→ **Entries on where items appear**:
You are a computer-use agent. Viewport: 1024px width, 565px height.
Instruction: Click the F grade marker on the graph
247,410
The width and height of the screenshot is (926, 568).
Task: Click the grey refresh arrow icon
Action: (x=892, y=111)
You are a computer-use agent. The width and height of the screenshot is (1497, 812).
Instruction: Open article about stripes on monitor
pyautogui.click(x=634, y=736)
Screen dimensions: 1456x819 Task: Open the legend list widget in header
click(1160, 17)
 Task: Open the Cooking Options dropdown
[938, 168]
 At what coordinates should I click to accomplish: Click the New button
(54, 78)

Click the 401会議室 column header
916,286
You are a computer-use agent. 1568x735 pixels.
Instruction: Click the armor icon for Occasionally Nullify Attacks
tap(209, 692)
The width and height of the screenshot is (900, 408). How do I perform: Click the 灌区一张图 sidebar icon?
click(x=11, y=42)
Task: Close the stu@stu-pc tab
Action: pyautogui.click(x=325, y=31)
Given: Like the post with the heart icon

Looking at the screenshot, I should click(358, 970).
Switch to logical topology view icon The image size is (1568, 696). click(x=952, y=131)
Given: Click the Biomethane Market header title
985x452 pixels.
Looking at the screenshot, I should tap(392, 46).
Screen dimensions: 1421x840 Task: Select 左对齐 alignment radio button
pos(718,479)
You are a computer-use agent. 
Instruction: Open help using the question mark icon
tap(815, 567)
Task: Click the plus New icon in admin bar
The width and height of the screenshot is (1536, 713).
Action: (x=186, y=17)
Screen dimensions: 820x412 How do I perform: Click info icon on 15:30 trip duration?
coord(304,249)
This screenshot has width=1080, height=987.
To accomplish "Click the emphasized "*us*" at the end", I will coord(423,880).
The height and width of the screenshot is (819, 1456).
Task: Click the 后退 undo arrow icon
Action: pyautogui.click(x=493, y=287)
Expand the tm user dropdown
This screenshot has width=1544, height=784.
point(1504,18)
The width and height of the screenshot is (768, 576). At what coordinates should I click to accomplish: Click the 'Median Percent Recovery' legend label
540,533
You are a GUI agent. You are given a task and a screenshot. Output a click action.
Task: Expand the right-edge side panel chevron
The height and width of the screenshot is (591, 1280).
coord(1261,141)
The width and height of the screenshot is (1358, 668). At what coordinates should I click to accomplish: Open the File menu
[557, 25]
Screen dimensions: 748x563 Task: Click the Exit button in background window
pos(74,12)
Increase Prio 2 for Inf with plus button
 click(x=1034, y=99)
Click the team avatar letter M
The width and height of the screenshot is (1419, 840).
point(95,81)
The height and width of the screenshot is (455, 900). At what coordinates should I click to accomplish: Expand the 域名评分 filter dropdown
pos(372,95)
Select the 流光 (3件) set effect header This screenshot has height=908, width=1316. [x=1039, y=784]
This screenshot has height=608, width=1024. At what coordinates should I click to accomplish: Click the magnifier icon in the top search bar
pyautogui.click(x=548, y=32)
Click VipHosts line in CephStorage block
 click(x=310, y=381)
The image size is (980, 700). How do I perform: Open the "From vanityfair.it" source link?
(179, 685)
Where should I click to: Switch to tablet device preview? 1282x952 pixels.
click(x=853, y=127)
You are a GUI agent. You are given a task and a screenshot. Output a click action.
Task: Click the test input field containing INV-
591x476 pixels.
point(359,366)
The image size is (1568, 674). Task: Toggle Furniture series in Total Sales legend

→ **Written task**: Repeat every line of the data above word for word, leaving nothing out and changing nothing.

→ **Completed exercise**:
You are a computer-use agent. Viewport: 1024px width, 565px height.
Instruction: Click the F grade marker on the graph
247,410
The width and height of the screenshot is (926, 568).
Task: Click the grey refresh arrow icon
Action: (x=892, y=111)
You are a computer-use agent. The width and height of the screenshot is (1497, 812).
Instruction: Open article about stripes on monitor
pyautogui.click(x=634, y=736)
Screen dimensions: 1456x819 Task: Open the legend list widget in header
click(1160, 17)
 Task: Open the Cooking Options dropdown
[938, 168]
 At what coordinates should I click to accomplish: Click the New button
(54, 78)

Click the 401会議室 column header
916,286
You are a computer-use agent. 1568x735 pixels.
Instruction: Click the armor icon for Occasionally Nullify Attacks
tap(209, 692)
The width and height of the screenshot is (900, 408). How do I perform: Click the 灌区一张图 sidebar icon?
click(x=11, y=42)
Task: Close the stu@stu-pc tab
Action: pyautogui.click(x=325, y=31)
Given: Like the post with the heart icon

Looking at the screenshot, I should click(358, 970).
Switch to logical topology view icon The image size is (1568, 696). click(x=952, y=131)
Given: Click the Biomethane Market header title
985x452 pixels.
Looking at the screenshot, I should tap(392, 46).
Screen dimensions: 1421x840 Task: Select 左对齐 alignment radio button
pos(718,479)
You are a computer-use agent. 
Instruction: Open help using the question mark icon
tap(815, 567)
Task: Click the plus New icon in admin bar
The width and height of the screenshot is (1536, 713).
Action: (x=186, y=17)
Screen dimensions: 820x412 How do I perform: Click info icon on 15:30 trip duration?
coord(304,249)
This screenshot has width=1080, height=987.
To accomplish "Click the emphasized "*us*" at the end", I will coord(423,880).
The height and width of the screenshot is (819, 1456).
Task: Click the 后退 undo arrow icon
Action: pyautogui.click(x=493, y=287)
Expand the tm user dropdown
This screenshot has width=1544, height=784.
point(1504,18)
The width and height of the screenshot is (768, 576). At what coordinates should I click to accomplish: Click the 'Median Percent Recovery' legend label
540,533
You are a GUI agent. You are given a task and a screenshot. Output a click action.
Task: Expand the right-edge side panel chevron
The height and width of the screenshot is (591, 1280).
coord(1261,141)
The width and height of the screenshot is (1358, 668). At what coordinates should I click to accomplish: Open the File menu
[557, 25]
Screen dimensions: 748x563 Task: Click the Exit button in background window
pos(74,12)
Increase Prio 2 for Inf with plus button
 click(x=1034, y=99)
Click the team avatar letter M
The width and height of the screenshot is (1419, 840).
point(95,81)
The height and width of the screenshot is (455, 900). At what coordinates should I click to accomplish: Expand the 域名评分 filter dropdown
pos(372,95)
Select the 流光 (3件) set effect header This screenshot has height=908, width=1316. [x=1039, y=784]
This screenshot has height=608, width=1024. At what coordinates should I click to accomplish: Click the magnifier icon in the top search bar
pyautogui.click(x=548, y=32)
Click VipHosts line in CephStorage block
 click(x=310, y=381)
The image size is (980, 700). How do I perform: Open the "From vanityfair.it" source link?
(179, 685)
Where should I click to: Switch to tablet device preview? 1282x952 pixels.
click(x=853, y=127)
You are a GUI agent. You are given a task and a screenshot. Output a click action.
Task: Click the test input field containing INV-
591x476 pixels.
point(359,366)
The image size is (1568, 674). Task: Toggle Furniture series in Total Sales legend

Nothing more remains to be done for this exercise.